With each passing day, technology becomes further engrained in our lives. Some are in major ways while others are a bit more subtle. Others still are so common that the majority of us barely even notice them anymore.
Because audio cables have been around for so long, many of us just accept them as a normal part of life. For those who might not know, there are more than a few types of audio cable to choose from.
Balanced vs. Unbalanced: An Overview
While one audio cable may not look much different from the next, even subtle differences can be exponential. Whether for personal or business use, audio cables serve a litany of purposes. But there is an important aspect that you will no doubt run across: balanced and unbalanced.

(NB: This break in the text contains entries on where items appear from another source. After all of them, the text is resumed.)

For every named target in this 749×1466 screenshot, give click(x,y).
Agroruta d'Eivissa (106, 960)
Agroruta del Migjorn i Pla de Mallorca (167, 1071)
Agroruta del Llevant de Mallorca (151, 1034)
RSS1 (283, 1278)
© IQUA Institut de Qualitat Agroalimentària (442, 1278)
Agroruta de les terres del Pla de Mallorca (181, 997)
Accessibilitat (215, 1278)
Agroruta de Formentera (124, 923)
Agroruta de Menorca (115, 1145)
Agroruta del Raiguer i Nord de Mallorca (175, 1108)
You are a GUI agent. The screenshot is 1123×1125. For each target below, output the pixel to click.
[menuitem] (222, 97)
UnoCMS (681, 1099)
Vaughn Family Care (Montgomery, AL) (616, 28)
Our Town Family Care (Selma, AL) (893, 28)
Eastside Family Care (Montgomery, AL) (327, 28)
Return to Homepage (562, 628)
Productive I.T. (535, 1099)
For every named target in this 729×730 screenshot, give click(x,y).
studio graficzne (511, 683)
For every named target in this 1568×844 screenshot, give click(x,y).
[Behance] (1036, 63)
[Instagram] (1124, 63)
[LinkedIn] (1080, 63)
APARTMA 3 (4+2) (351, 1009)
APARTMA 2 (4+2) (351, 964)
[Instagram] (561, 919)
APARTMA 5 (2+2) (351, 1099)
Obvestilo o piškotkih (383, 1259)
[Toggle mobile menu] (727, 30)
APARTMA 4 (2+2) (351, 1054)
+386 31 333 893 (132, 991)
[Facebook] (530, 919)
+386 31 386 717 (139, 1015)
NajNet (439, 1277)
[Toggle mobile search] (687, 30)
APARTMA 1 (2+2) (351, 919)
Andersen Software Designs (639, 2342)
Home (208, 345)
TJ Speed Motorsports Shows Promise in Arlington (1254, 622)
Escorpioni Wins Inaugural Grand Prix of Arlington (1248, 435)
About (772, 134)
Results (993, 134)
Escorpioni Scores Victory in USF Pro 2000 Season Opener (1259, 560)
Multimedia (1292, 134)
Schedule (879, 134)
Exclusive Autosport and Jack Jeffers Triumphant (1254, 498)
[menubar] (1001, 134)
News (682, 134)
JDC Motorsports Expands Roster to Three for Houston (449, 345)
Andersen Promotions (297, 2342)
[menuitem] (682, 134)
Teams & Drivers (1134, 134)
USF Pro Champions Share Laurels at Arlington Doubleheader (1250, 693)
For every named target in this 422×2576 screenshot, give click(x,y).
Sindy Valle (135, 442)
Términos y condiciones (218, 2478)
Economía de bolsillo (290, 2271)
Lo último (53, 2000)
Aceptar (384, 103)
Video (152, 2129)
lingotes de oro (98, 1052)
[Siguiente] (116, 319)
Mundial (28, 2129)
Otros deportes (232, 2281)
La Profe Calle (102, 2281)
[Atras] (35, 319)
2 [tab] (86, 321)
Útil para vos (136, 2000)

Balanced cables have three conductors – positive, negative, and ground signals. Unbalanced cables only have one signal and one ground conductor. The only real difference between the two is that the balanced cables transmit signals through the positive and negative with one being the inverse of the other. Both are great at dealing with electrical interference, though a balanced cable is superior.
Short for “tip/sleeve cable”, the TS cable is one of the most commonly known types of audio cable. Generally speaking, these are used for musical instruments like keyboards, guitars, and more. It’s an unbalanced cable that has two conductors, which makes it suitable for short distances while connecting to mono instruments.
These cables can also connect to amplifiers, mixers, and several other audio interfaces that are capable of using TS cables. Most of the connectors are ¼” for instruments, 1/8” for mono headphones. The musical world puts TS cables to good use on a regular basis. The TRS cable is very similar except that it has another ring to it. TRS can act as both balanced and unbalanced, making it more versatile in the musical world.
This type of cable – with one red connector and one white connector – was manufactured by the Radio Corporation of America. The RCA became the standard for low-cost audio cables over time. The design and construction are simple, which is why the cost has remained low for so long.
RCA became the standard for AV and home stereo systems. They are basically unbalanced cables since they have just two connectors. Because of that construction, they are ideal for short distances. These cables are even popular today for connecting analog devices and equipment.
Let’s get one thing clear from the start. MIDI cables don’t actually send sound or audio. They are sending event information between devices and equipment that have MIDI compatibility. This is one of the earliest digital audio cables, having 5-pin connectors.
MIDI cables basically carry data in a digital format rather than actual audio signals. Most of the modern MIDI cables have since been replaced by USB connectors and cables.
The standard for both audio and video in this day and age. It is very simple to use and extremely popular for digital audio interfaces. USB replaced the MIDI connector and has since been tweaked to carry data and power while being able to transmit audio signals.
The latest offering is USB C, which has basically replaced 3.5mm headphone jacks for mobile phones. USB also comes in other forms: Type A, Type B, and Micro USB, among others. For any audio and video equipment produced over the last decade, USB cables have become the norm. Even charging devices for most mobile electronic devices, USB has become the primary cable of choice.